Kupke, a 6-foot-3, 290-pounder, was one of several linemen on the elevator, which had a 3,500-pound capacity well exceeded by the Falcons.

“My gosh, that was hectic,” running back Joe Alls said after gaining a career-best 161 yards on 20 carries. He scored on an 11-yard run and also threw a 15-yard TD pass to quarterback Josh Harris off a trick play.

“I am claustrophobic. I’ve got 10 300-pound guys around me. I started sweating. I couldn’t breathe. I’m not using any elevators any more.”

The 3-0 Falcons, who beat Missouri by an identical 23-point margin last week, did not start sweating when they trailed 6-0 and 9-7 to the Jayhawks on Saturday.

Bowling Green gained 15 yards the first quarter and finished with 503 despite committing 12 penalties for 118 yards.

“We decided to calm down, slow the game down and go back to basics,” quarterback Harris said after gaining 98 yards on 15 carries and scored on runs of nine and two yards and also caught the TD pass from Alls. He also completed seven of 18 passes for 138 yards and one interception.

“Before everybody gets carried away and starts getting negative, including our coaches, this is a big win, a huge win, as big a win as we had last week (against Missouri),” said second-year coach Urban Meyer, who will soon become an Urban legend if his team continues its habit of beating schools in BCS conferences. BGSU is 5-0 against BCS teams.

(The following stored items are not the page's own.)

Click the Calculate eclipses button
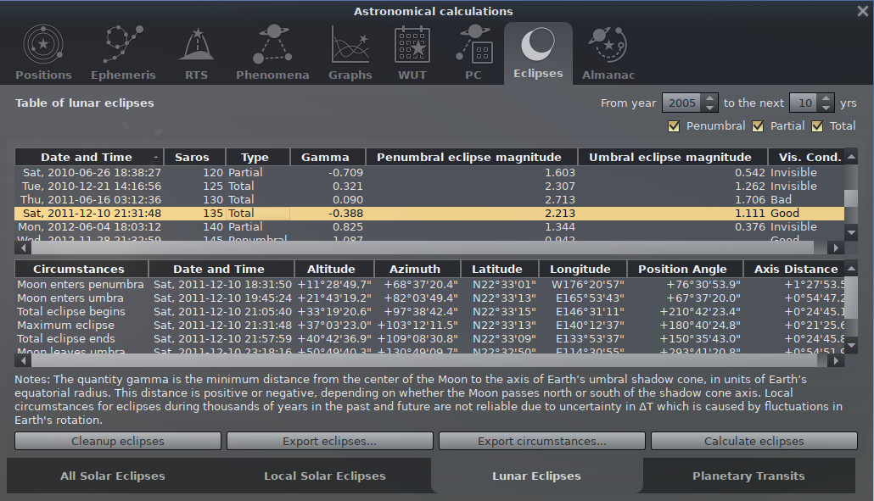Screen dimensions: 874x501 (x=754, y=441)
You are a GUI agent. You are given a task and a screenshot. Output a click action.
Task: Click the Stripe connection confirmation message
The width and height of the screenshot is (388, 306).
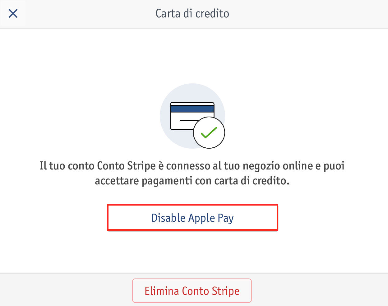(x=192, y=173)
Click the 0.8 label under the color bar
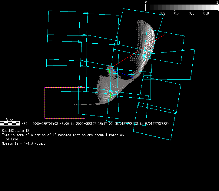The width and height of the screenshot is (219, 191). coord(206,13)
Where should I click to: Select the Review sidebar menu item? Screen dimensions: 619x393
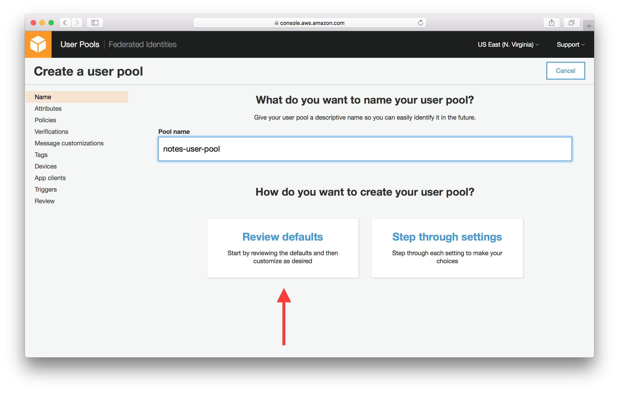point(44,201)
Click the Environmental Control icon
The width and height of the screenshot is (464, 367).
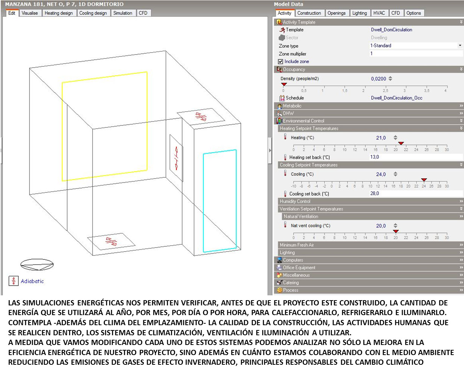279,121
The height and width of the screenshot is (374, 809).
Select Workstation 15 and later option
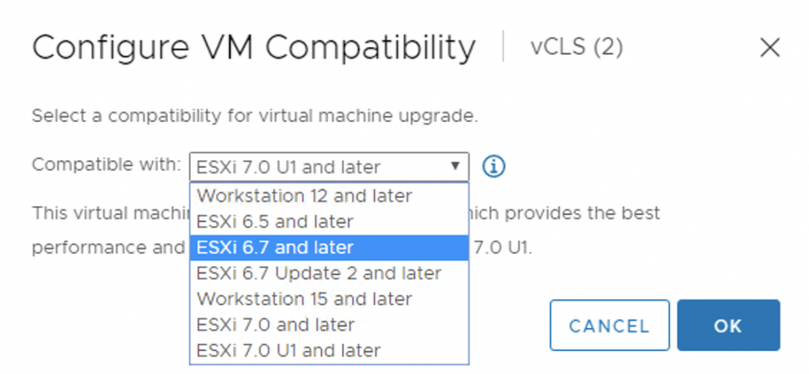coord(304,299)
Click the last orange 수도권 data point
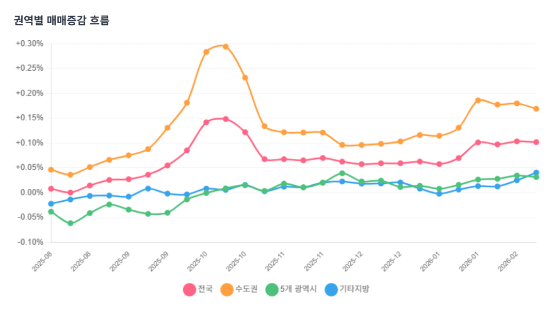This screenshot has height=321, width=555. pyautogui.click(x=536, y=109)
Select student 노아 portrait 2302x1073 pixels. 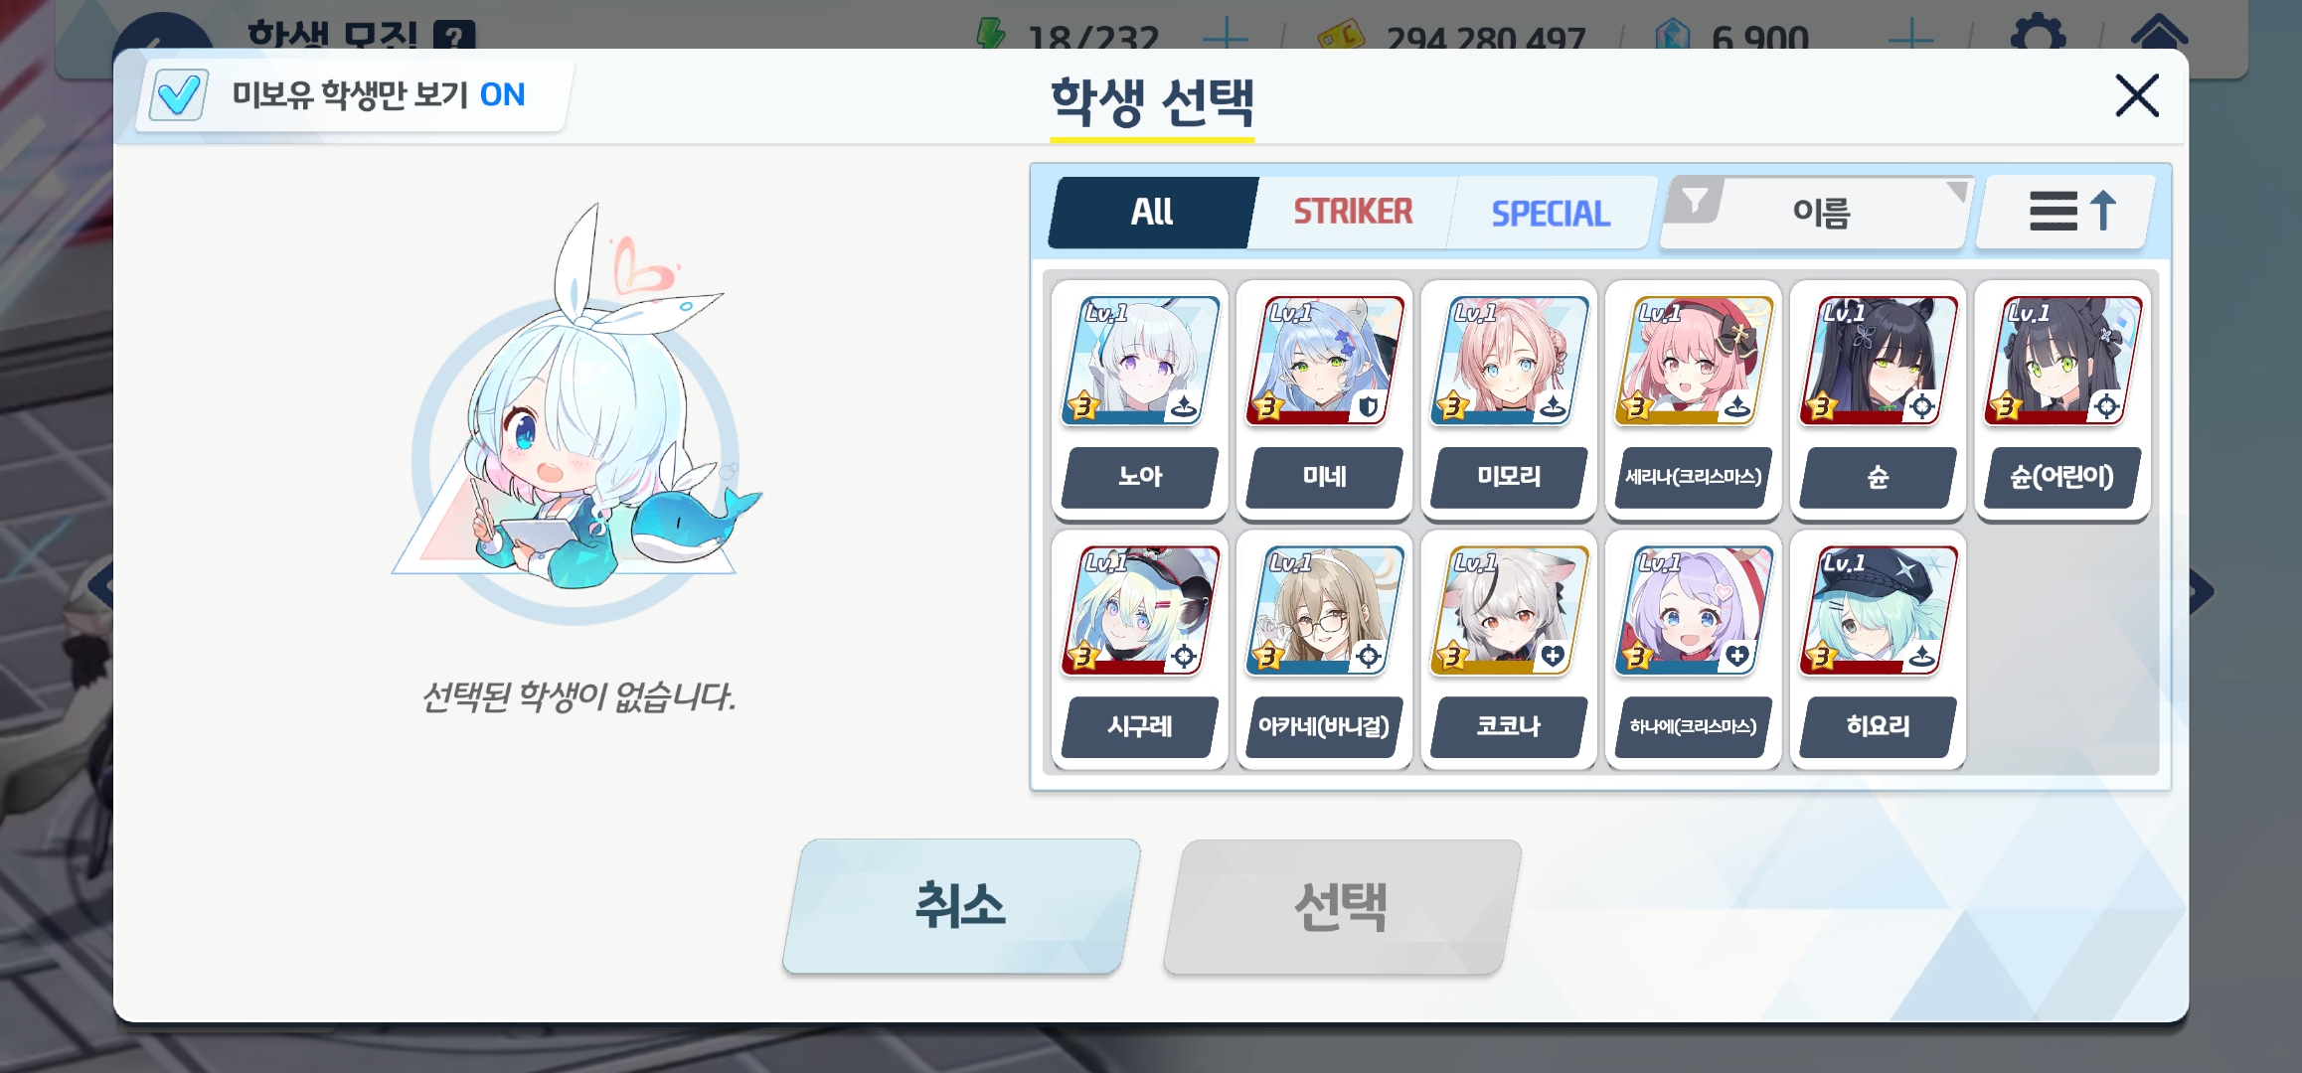(x=1140, y=362)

“The stadium they were rocking and rolling early and they were stopping us and hitting us. They took the lead on us and we had to fight back.”

Meyer closed his locker room longer than usual after a road game, ordering his players to enjoy a victory in which the Falcons felt they didn’t play especially well.

“We go in the locker room and people are upset and had long faces. They don’t have ’em any more. We will enjoy this,” Meyer said. “We just came to Kansas and won by 23 points and yet we played terrible. We didn’t play well, but we won and we’re gonna enjoy the victory.”

Last week, BGSU piled 51 points on Missouri in a 51-28 victory back in Kentucky. The Falcons also beat Missouri last year.

“It will be a hectic game when those two square off,” Hewitt said. “Missouri’s quarterback is a little more athletic, but that quarterback Kansas had broke numerous tackles. They ran harder than I thought they would.”